- Donnaha Donnaha
- Coordinates: 36°13′40″N 80°25′58″W﻿ / ﻿36.22778°N 80.43278°W
- Country: United States
- State: North Carolina
- County: Forsyth
- Time zone: UTC-5 (Eastern (EST))
- • Summer (DST): UTC-4 (EDT)

= Donnaha, North Carolina =

Donnaha (sometimes called Donnaha Station) is an unincorporated community along the Yadkin River in the Old Richmond Township of northwest Forsyth County, North Carolina, United States. Donnaha is named for the last chief of the Sauras.

==History==
Donnaha (sometimes spelled Donnoha) is a Native American village. The name Donnaha was first used in 1889 or 1890 by Dr.

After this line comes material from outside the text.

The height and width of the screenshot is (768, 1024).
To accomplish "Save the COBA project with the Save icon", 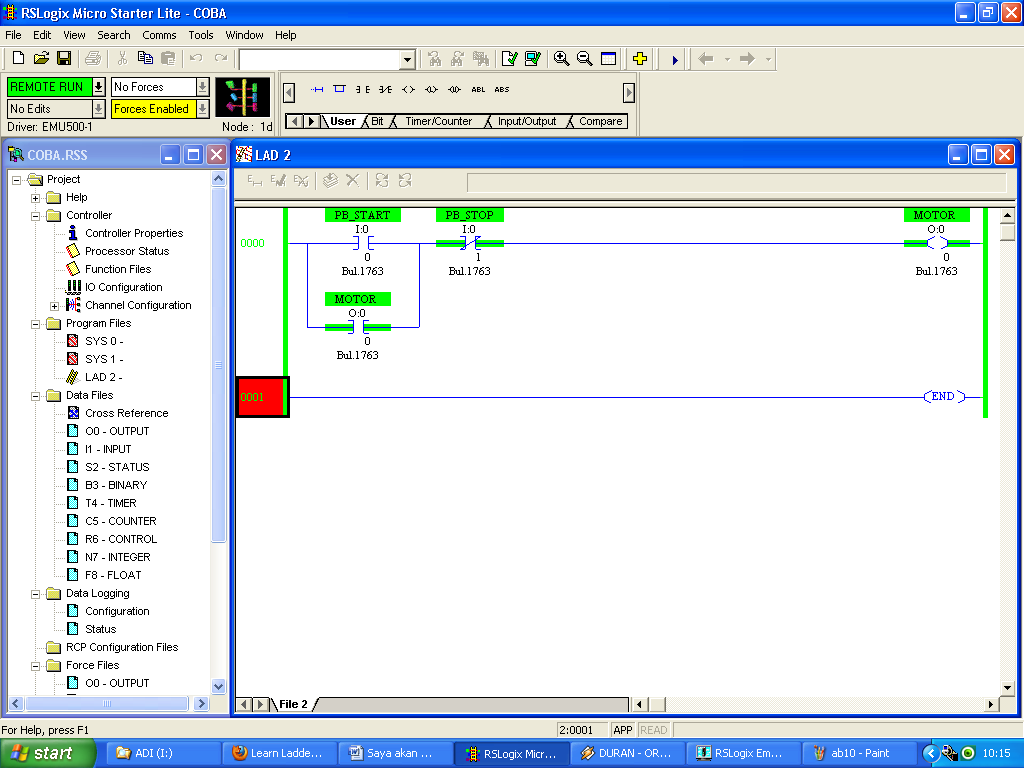I will (63, 58).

Samuel Martin, a descendant of a supposed Cherokee chief, who lived in nearby Winston-Salem, North Carolina (Powell 1968). Near Donnaha was the site of the first county seat of Surry County, North Carolina, established at Richmond (now Old Richmond), in 1774 and a courthouse was erected by 1779 (Corbitt 1968). However, Stokes County (including modern Forsyth County), was split from Surry County in 1789 and the site was unusable for either county. The respective courts were moved to Rockford for Surry and to Germanton for Stokes. Much later, the courthouse site was destroyed by a cyclone in 1830 (Powell 1968). Donnaha was a stop on the former Southern Railway, now used by the Yadkin Valley Railroad.